Brief -
Where in the records does the word "click" occur? Copy each line in which it does.

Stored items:
::::::::::

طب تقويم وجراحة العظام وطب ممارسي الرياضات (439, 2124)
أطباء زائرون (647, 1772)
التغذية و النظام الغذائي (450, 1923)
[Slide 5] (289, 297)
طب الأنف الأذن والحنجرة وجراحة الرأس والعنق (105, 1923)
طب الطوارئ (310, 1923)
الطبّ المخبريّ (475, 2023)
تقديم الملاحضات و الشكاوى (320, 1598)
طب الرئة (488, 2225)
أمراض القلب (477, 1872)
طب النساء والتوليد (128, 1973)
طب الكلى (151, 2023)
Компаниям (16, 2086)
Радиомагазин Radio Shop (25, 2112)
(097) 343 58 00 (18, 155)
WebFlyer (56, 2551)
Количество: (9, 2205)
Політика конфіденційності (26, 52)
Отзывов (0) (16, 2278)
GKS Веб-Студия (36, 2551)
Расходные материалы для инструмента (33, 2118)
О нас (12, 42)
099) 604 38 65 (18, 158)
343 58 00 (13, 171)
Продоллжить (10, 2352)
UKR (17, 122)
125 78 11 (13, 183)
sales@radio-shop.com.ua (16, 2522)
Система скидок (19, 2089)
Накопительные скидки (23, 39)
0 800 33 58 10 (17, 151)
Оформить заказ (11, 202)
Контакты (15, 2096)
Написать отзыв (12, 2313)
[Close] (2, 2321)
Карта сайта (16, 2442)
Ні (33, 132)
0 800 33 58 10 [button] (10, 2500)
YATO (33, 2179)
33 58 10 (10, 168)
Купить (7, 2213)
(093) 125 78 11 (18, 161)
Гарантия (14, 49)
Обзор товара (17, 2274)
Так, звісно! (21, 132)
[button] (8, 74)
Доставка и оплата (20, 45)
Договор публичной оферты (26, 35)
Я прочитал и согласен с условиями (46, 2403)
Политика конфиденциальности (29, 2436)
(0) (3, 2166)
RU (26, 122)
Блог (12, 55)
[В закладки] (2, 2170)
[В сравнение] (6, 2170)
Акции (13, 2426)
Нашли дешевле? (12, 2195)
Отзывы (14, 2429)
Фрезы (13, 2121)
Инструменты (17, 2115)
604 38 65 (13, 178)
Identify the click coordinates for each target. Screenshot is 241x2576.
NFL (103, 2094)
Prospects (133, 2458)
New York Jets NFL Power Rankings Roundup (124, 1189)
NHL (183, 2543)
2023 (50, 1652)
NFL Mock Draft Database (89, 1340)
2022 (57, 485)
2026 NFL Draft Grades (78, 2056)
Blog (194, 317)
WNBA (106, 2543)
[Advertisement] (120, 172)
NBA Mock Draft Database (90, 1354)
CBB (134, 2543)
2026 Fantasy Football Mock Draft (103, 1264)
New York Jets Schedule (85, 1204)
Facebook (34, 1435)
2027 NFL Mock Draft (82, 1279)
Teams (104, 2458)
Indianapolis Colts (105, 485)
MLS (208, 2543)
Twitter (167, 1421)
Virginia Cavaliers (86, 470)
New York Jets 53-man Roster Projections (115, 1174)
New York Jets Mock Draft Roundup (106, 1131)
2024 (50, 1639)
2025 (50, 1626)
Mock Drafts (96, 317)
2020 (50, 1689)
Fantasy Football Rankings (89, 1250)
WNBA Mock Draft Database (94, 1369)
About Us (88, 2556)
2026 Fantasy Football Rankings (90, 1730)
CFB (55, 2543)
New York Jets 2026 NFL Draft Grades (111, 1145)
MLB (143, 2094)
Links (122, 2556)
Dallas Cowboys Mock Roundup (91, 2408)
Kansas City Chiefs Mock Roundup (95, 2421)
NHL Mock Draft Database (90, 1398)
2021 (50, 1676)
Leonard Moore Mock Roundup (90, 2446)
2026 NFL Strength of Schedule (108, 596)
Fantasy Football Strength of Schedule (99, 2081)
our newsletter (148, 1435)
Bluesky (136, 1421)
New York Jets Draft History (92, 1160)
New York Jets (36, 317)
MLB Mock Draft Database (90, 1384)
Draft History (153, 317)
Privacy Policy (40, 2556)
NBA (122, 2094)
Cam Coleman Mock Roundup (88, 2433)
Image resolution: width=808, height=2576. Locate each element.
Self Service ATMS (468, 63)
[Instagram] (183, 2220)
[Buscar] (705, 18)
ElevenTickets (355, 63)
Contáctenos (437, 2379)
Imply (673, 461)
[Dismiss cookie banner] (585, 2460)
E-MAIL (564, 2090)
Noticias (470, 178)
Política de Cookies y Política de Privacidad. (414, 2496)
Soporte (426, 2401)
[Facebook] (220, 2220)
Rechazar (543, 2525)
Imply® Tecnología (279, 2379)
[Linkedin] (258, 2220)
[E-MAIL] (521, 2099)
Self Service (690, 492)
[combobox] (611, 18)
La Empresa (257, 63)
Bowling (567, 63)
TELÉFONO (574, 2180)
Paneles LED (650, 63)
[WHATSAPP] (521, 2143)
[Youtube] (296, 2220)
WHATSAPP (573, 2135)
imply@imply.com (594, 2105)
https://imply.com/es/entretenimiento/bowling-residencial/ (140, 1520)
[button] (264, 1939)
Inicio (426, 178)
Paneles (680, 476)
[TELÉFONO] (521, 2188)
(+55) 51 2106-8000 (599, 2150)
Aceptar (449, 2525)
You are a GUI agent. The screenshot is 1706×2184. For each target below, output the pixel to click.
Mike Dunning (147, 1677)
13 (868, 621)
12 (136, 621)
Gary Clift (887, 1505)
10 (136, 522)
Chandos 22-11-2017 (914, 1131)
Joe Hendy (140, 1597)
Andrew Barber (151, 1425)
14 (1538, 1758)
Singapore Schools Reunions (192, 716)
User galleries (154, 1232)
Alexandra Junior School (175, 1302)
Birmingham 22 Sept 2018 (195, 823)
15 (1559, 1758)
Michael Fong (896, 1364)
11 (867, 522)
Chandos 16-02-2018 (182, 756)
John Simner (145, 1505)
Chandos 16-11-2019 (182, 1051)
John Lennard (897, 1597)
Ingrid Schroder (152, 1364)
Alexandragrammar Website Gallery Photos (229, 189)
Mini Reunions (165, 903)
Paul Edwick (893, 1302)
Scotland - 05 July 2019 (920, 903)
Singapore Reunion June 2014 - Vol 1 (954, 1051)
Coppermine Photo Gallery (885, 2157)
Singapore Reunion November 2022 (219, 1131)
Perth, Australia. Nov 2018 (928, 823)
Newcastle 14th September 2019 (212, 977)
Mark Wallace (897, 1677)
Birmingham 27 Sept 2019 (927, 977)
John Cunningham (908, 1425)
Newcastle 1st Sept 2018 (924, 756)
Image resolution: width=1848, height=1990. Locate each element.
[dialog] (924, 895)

::::::::::

Answer space -
Identify the click coordinates for each target. Screenshot is 241x2576.
You are a GUI agent. The screenshot is 1706×2184. For each target below, output the pixel to click.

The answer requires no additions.